Demanding judges to be educated based on pieces of the breed standard hasn’t worked. Somewhere along the way, this “breed seminar” and “judges education” idea took on a life of its own. Despite AKC efforts to improve judging, it seems each step added another obstacle. Someone asked Dale Carnegie what it took to be successful. He answered.” I don’t know how to tell you to become successful. I can tell you how to fail. Try to please everyone."

 

Is that what we’re doing in both breeding and judging seminars? Perhaps we need to study and apply the entire breed standard!

 

 

 

 

 

 

Why, if there is only one breed standard, does it take 15 mentors to teach new judges? Are we teaching to the standard or are we simply teaching “opinions?”
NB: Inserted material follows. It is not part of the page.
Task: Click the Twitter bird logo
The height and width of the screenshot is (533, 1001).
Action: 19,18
Why are judges shown only outstanding individuals at breed seminars? Being involved in dogs, horses, goats, rabbits, and various other critters, I swear one learns more from the bad ones. How can one compare virtues unless they see them alongside breed faults? The easiest way to learn structure is a direct comparison of “bad” and good, yet rarely is structure considered during judging seminars. It is assumed that by the time one reaches that level, judges know all about structure but if that’s the case, why are they there?
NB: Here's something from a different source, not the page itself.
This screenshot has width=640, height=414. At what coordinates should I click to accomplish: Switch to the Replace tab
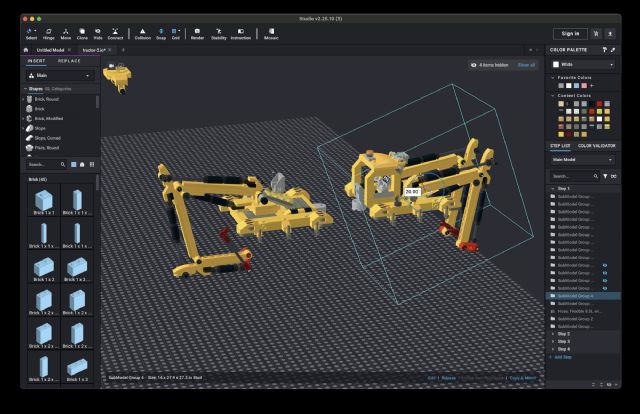[70, 60]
Judges attempt to follow a written breed standard. So why remove the point systems from the breed standards? Why, to make it easier for judges. Why do we have judge's education? Because exhibitors and breeders want judges to become better educated and thus make better choices. Despite breed seminars and the AKC Institutes and materials, do we have better judges? If we no longer judge breeding stock by the breed standard, what is the point?

 

How does one learn to judge a dog when several dogs are shown as examples and the student is told on the first dog “this is the desired eye, the second dog has the preferred head, the third dog offers coat characteristics, the fourth dog has the desired proper foot, and the fifth dog offers ear set, and so on? THEN a judge is expected to evaluate the dog in its entirety? This is what it means to “have an eye” for a dog. It isn’t something one can grow. It is the ability to absorb the different virtues, then go into the ring and select the animal based on symmetry and let it “fill the eye.” while prioritizing the breed standard’s listed virtues in order or priority.

 

When the eye is drawn to any specific part of a dog, be it rear, head, ears, coat, or foot, usually it is because it is exaggerated and therefore, incorrect. Examples are floppy flews on Great Danes, dogs with over angulated rears, straight fronts, and overdone coats. Yet, often this is the very thing the piece-judge “beads in on” due to breed seminar education. The goal is to find an animal that reflects a balance of type and soundness.

 

Is it any wonder breeds are in a constant state of flux regarding “type”? Of course, we can be generous and say breed standards are open to the interpretation of each individual, but the fact remains, if breeders don’t breed to a specific blueprint, what is the point of breeding at all? Have we forgotten that the initial reason for our sport was to gather and select dogs that most represented our written breed standards?

 

Fact: “Type change is when an obvious fault becomes so concentrated it eventually appears to be accepted as a virtue”.  Rather than taking up the challenge of breeding (or judging) to the breed standard, it’s easier to flood the ring with the latest fad, thus making the “correct to the breed standard” dog look out of place.

“I can do what I want” seems to take precedence in today's world but when dogs are judged in pieces and the breed standard places no emphasis, people will breed for what wins rather than what is correct. That is, until the next big thing surfaces. Changing the rules to fit the game has not improved our sport.